[Stored entries]
▼
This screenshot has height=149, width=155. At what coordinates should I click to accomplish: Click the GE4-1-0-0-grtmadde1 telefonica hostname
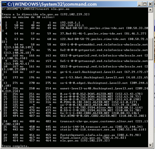click(x=104, y=45)
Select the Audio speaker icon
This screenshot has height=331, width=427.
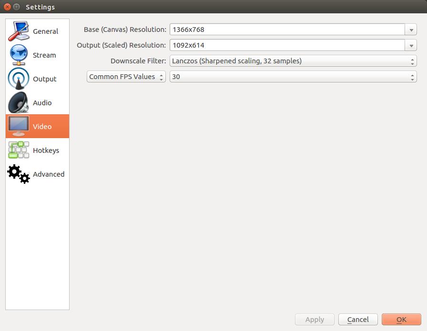click(19, 102)
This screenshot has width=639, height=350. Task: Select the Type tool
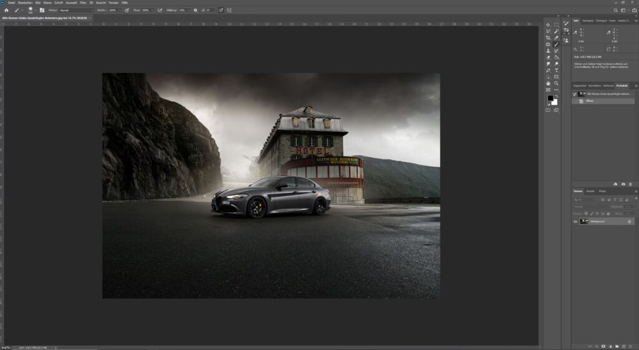[556, 70]
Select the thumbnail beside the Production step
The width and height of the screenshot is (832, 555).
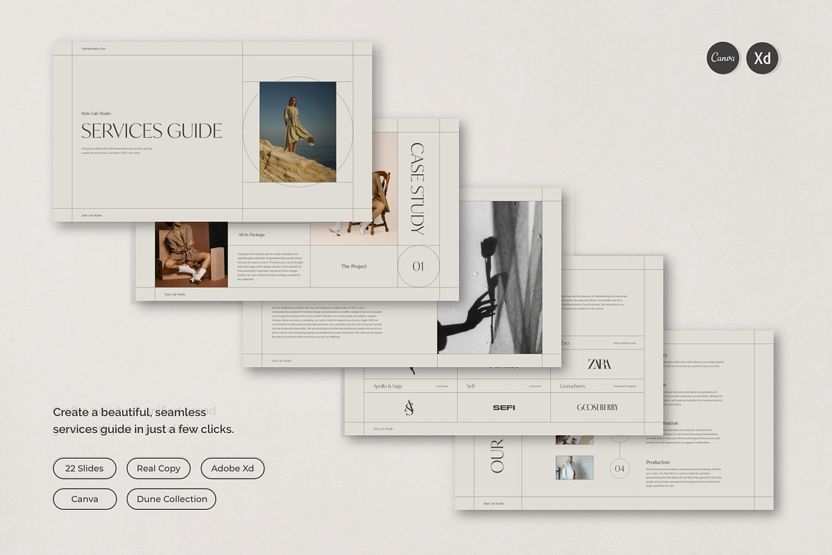click(x=574, y=468)
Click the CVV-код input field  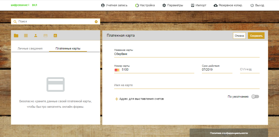click(x=249, y=69)
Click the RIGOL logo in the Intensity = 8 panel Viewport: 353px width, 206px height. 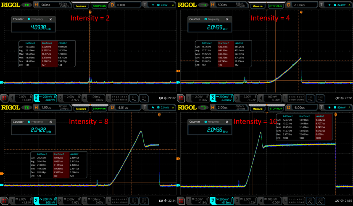click(10, 108)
▲
=== Exercise instructions ===
Set the pictures aside and reproduce exactly the lines above, from the line holding "Select the Audio speaker icon" through the line holding "Select the thumbnail", both included, with nothing else.

=== Answer to this exercise ===
Select the Audio speaker icon
This screenshot has height=331, width=427.
click(19, 102)
This screenshot has width=639, height=350. Task: Select the Type tool
[556, 70]
Select the thumbnail beside the Production step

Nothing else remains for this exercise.